▶ 本文
******

2013年3月号(第59巻3号)

〇東京では平年より10日も早く桜(ソメイヨシノ)が開花した。この開花にタイミングをあわせ、東京の新名所・東京スカイツリーも桜色にライトアップされた。新聞には、桜色よりも少し濃いめのピンク色にライトアップされ、普段より愛らしく見えるスカイツリーの写真が掲載されていた。
ライティングは、ピンク色から白色に変化させ、桜が花開く様子を表わした「咲」と、ピンク色のタワーに白色の光を点滅させ、ちらちらと桜の花が散る様子を表わした「舞」の2種類があるという。
春といえば思い浮かぶのは桜、菜の花、新芽など。厳しい冬に閉ざされた長い季節は過ぎ、明るい春色に包まれ心が広々とする美しい季節はもう目の前である。

******

データ項目:
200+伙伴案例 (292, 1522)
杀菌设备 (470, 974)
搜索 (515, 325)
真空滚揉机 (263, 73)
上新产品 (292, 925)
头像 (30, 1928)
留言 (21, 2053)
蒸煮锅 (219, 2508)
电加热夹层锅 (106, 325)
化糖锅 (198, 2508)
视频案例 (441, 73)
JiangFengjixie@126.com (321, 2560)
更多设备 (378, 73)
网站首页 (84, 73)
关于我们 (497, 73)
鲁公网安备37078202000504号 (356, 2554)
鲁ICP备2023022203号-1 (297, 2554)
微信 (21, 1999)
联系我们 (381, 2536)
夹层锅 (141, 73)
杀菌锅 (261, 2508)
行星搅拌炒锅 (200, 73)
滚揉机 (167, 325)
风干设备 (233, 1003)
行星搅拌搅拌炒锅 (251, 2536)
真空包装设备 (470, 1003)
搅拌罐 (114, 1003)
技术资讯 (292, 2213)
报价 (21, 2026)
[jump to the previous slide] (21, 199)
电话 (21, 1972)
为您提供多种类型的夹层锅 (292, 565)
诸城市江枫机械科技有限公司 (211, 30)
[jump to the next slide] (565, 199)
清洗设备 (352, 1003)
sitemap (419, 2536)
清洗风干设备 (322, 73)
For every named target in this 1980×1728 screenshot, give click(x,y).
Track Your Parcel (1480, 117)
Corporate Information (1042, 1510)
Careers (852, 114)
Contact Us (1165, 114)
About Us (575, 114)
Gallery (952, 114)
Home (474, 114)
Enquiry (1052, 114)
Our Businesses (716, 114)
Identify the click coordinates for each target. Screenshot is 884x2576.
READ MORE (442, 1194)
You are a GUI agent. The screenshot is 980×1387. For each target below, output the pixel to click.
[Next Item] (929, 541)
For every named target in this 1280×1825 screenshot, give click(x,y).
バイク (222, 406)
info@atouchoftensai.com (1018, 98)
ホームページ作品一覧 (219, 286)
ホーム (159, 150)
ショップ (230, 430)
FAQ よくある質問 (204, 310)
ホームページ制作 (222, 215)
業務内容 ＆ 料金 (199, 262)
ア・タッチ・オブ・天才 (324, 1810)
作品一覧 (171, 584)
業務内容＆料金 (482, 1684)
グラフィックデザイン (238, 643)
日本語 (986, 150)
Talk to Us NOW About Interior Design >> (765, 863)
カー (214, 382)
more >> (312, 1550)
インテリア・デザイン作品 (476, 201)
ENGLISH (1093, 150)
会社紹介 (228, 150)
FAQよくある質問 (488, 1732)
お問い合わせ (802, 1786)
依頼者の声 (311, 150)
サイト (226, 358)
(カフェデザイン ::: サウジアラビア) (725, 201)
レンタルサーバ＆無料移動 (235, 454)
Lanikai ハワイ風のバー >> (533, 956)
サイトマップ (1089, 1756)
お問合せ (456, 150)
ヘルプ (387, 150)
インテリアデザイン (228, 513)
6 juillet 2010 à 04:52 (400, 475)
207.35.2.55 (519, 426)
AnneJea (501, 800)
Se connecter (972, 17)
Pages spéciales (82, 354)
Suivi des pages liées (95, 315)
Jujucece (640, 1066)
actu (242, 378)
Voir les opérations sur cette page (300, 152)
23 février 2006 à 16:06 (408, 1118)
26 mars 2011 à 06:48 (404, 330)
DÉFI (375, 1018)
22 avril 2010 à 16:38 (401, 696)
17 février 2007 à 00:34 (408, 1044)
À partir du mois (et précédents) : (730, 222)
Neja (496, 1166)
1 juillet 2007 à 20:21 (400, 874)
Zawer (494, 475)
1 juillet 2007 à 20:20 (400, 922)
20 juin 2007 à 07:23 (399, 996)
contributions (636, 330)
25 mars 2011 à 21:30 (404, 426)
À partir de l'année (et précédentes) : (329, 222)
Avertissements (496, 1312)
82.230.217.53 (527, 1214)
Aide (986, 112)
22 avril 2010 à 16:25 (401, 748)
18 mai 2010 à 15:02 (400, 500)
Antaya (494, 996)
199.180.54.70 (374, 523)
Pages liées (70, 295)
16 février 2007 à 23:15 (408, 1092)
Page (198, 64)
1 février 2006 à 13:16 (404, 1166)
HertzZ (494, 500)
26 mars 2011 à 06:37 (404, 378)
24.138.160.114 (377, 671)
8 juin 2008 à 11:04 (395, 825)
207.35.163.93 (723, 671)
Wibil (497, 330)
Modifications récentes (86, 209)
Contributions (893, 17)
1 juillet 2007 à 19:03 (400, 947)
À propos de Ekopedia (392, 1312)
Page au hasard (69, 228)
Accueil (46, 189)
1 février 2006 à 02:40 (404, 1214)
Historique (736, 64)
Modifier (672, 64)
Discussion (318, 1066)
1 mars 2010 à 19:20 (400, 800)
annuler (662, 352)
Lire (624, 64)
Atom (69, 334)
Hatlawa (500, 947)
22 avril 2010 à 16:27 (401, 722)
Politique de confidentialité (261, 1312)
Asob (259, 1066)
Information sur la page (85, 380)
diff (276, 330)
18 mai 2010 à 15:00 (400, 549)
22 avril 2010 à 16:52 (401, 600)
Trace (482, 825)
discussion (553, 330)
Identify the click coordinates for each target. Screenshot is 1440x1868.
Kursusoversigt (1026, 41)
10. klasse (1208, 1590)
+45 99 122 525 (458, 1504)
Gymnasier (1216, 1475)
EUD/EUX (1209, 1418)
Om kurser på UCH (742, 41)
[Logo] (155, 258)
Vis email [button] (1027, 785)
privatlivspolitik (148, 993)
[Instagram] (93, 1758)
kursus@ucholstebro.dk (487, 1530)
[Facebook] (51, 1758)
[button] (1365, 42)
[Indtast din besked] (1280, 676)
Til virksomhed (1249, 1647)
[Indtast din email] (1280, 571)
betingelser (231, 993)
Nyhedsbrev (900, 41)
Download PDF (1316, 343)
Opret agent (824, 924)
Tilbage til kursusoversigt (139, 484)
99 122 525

******

▶ 課題一覧
1. エントリーのうち、「Til virksomhed (1249, 1647)」を含む行から最後の行までを、両端の行も含めてそのまま書き写せ。
2. 桜と春の訪れを描いた本文を、最後の文の後から書き継げ。
本文とエントリーは互いに無関係である。

▶ 解答
1.
Til virksomhed (1249, 1647)
[Indtast din email] (1280, 571)
betingelser (231, 993)
Nyhedsbrev (900, 41)
Download PDF (1316, 343)
Opret agent (824, 924)
Tilbage til kursusoversigt (139, 484)
99 122 525

2.
〇3月3日は桃の節供・雛祭りである。もとは〈雛送り・雛流し〉といって、人形(ひとがた)に供物を捧げた後、これを己の身代わりとして海や川に流し、さまざまな凶事を人形とともに水に流し清めるという厄払いの行事が原点になっている。
雛流しの行事は今も各地で継承されており、私も以前、“鳥取のお土産”といって民芸品の〈流し雛〉をいただいたことがある。桟俵(さんだわら)とも呼ばれる丸く編まれた藁製の浅い籠の底に雄雛・雌雛の紙人形が籠められたもので、本来どこかに流すべきであったかも知れないが、これは今も流すことなく引出しの奥で静かに眠っている。
一方、現代のように雛人形を飾り始めた歴史は比較的新しく、江戸時代前期までは紙屏風の前に紙や押絵の紙雛を置き、簡単な供物を供えるだけであったものが、江戸時代中期以降、人形(にんぎょう)の製作や商売の発達が盛んになるに連れ、雛人形を飾る風習へと形を変えていったようだ。
初めは宮廷や幕府の行事として、のちに武家や町人などの間でも広く雛祭りが行われるようになった。やがて官女や衛士といった付属の人形や調度類が華美になり過ぎて、幕府は再三これを禁ずるお触れを出したそうである。「隴を得て蜀を望む」という諺もあるが、人の望みや欲望に際限がないことには今も昔も変わりないようである。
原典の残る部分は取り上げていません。